Great Expectations overview
The information provided here is intended for new users of Great Expectations (GX) and those looking for an understanding of its components and its primary workflows. This overview of GX doesn’t require an in-depth understanding of the code that governs GX processes and interactions. This is an ideal place to start before moving to more advanced topics, or if you want a better understanding of GX functionality.
What is GX
GX is a Python library that provides a framework for describing the acceptable state of data and then validating that the data meets those criteria.
GX core components
When working with GX you use the following four core components to access, store, and manage underlying objects and processes:
- Data Context: Manages the settings and metadata for a GX project, and provides an entry point to the GX Python API.
- Data Sources: Connects to your Data Source, and organizes retrieved data for future use.

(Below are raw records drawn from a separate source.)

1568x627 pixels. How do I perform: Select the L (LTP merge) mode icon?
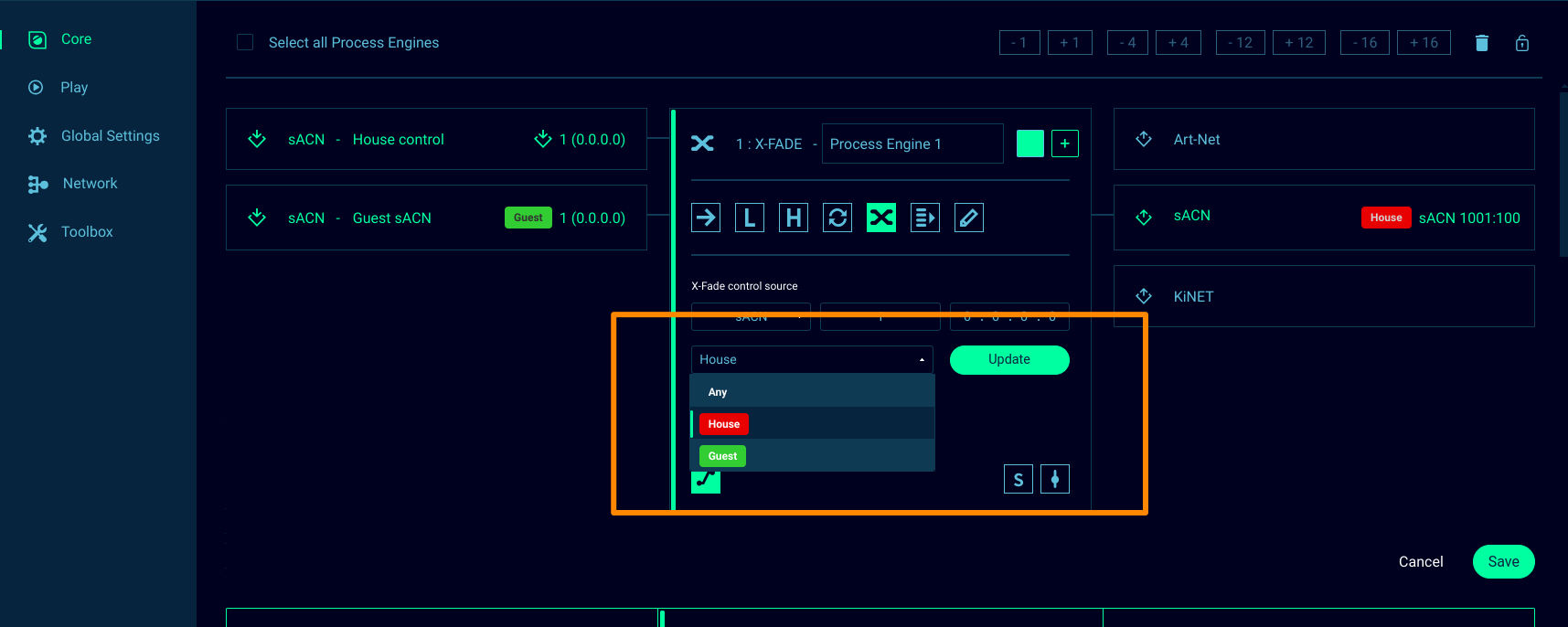tap(750, 218)
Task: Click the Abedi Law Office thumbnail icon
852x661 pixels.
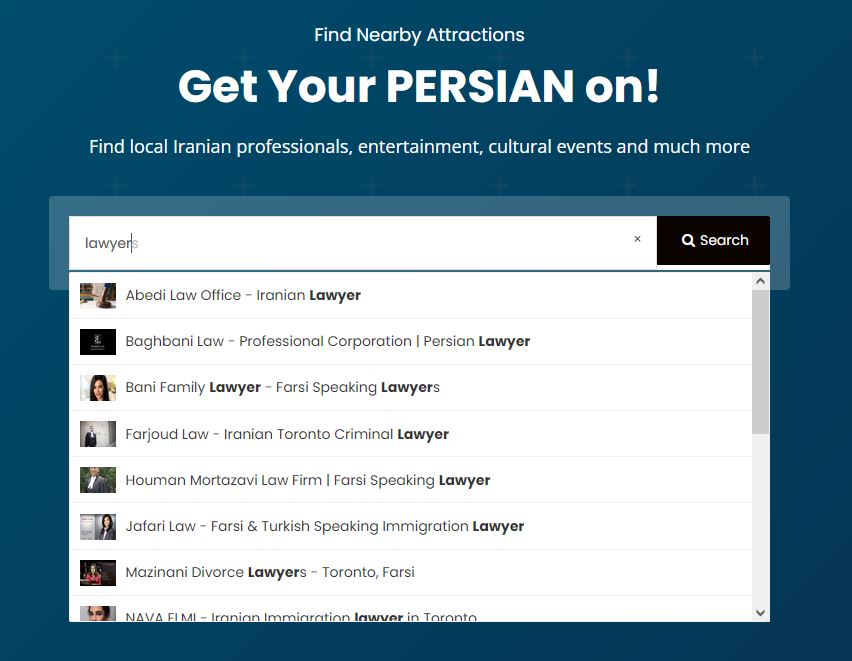Action: click(98, 296)
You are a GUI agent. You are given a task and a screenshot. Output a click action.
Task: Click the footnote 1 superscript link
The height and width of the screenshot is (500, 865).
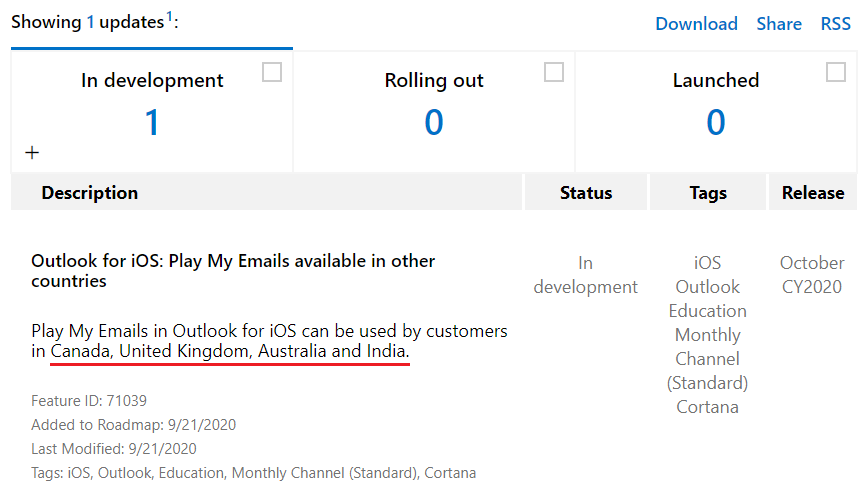(170, 16)
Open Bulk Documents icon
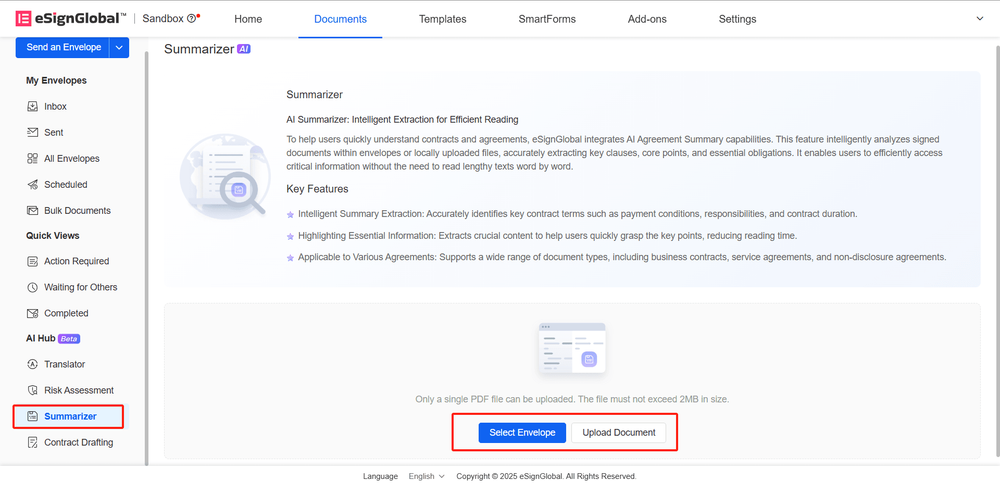Viewport: 1000px width, 486px height. click(33, 210)
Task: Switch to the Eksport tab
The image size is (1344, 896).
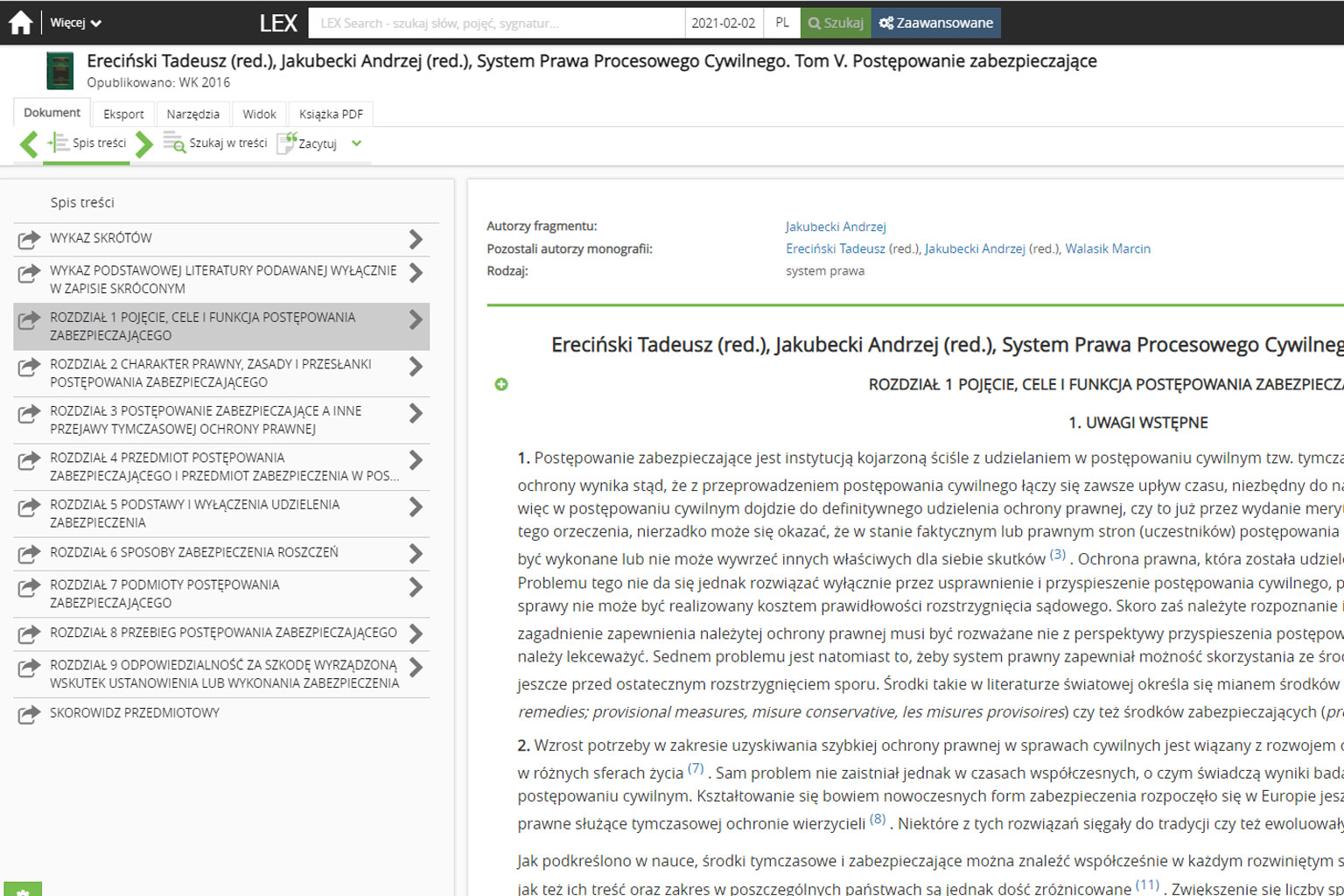Action: (x=123, y=114)
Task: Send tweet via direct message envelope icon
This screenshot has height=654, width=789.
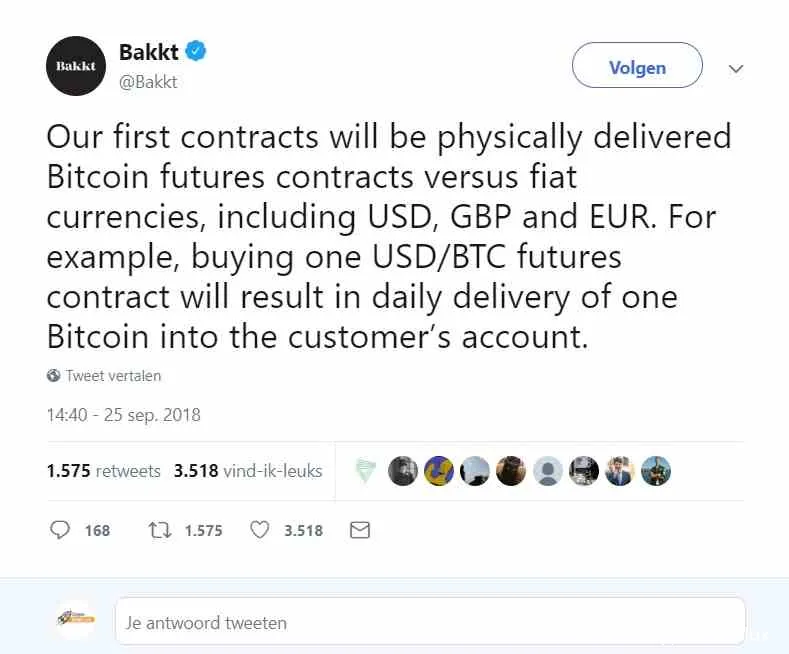Action: [360, 530]
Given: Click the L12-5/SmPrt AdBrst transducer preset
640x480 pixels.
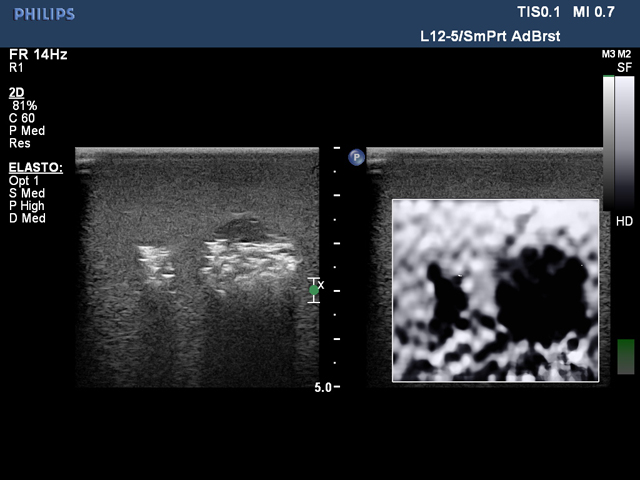Looking at the screenshot, I should point(489,36).
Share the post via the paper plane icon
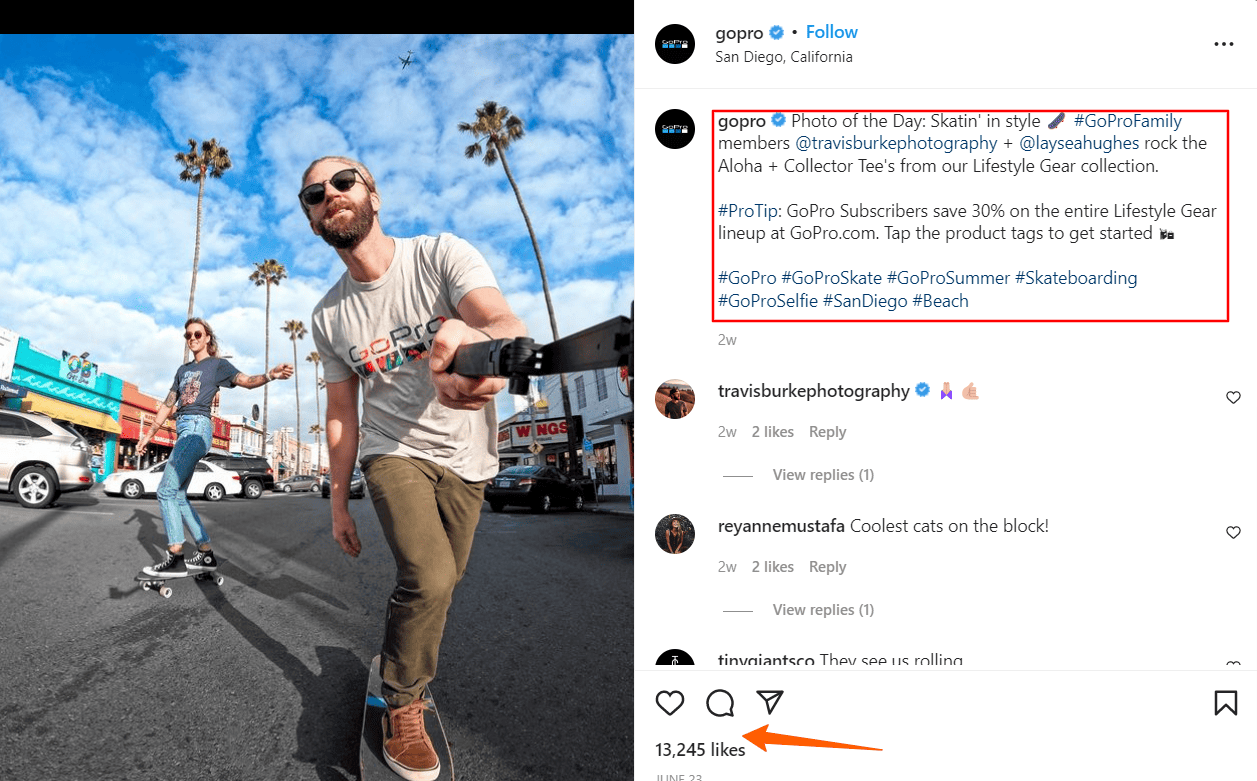Image resolution: width=1257 pixels, height=781 pixels. pyautogui.click(x=769, y=703)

- Expectations: Identifies the standards to which your data should conform.
- Checkpoints: Validates a set of Expectations against a specific set of data.
Data Context
A Data Context manages the settings and metadata for a GX project. In Python, the Data Context object serves as the entry point for the GX API and manages various classes to limit the objects you need to directly manage yourself. A Data Context contains all the metadata used by GX, the configurations for GX objects, and the output from validating data.
The following are the available Data Context types:
- Ephemeral Data Context: Exists in memory, and does not persist beyond the current Python session.
- File Data Context: Exists as a folder and configuration files. Its contents persist between Python sessions.
- Cloud Data Context: Supports persistence between Python sessions, but additionally serves as the entry point for Great Expectations Cloud.
For more information, see Configure Data Contexts.
The GX API
A Data Context object in Python provides methods for configuring and interacting with GX. These methods and the objects and additional methods accessed through them compose the GX public API.
For more information, see The GX API reference.
Stores
Stores contain the metadata GX uses. This includes configurations for GX objects, information that is recorded when GX validates data, and credentials used for accessing data sources or remote environments. GX utilizes one Store for each type of metadata, and the Data Context contains the settings that tell GX where that Store should reside and how to access it.
For more information, see Configure your GX environment.
Data Docs
Data Docs are human-readable documentation generated by GX. Data Docs describe the standards that you expect your data to conform to, and the results of validating your data against those standards. The Data Context manages the storage and retrieval of this information.
You can configure where your Data Docs are hosted. Unlike Stores, you can define configurations for multiple Data Docs sites. You can also specify what information each Data Doc site provides, allowing you to format and provide different Data Docs for different use cases.
For more information, see Host and share Data Docs.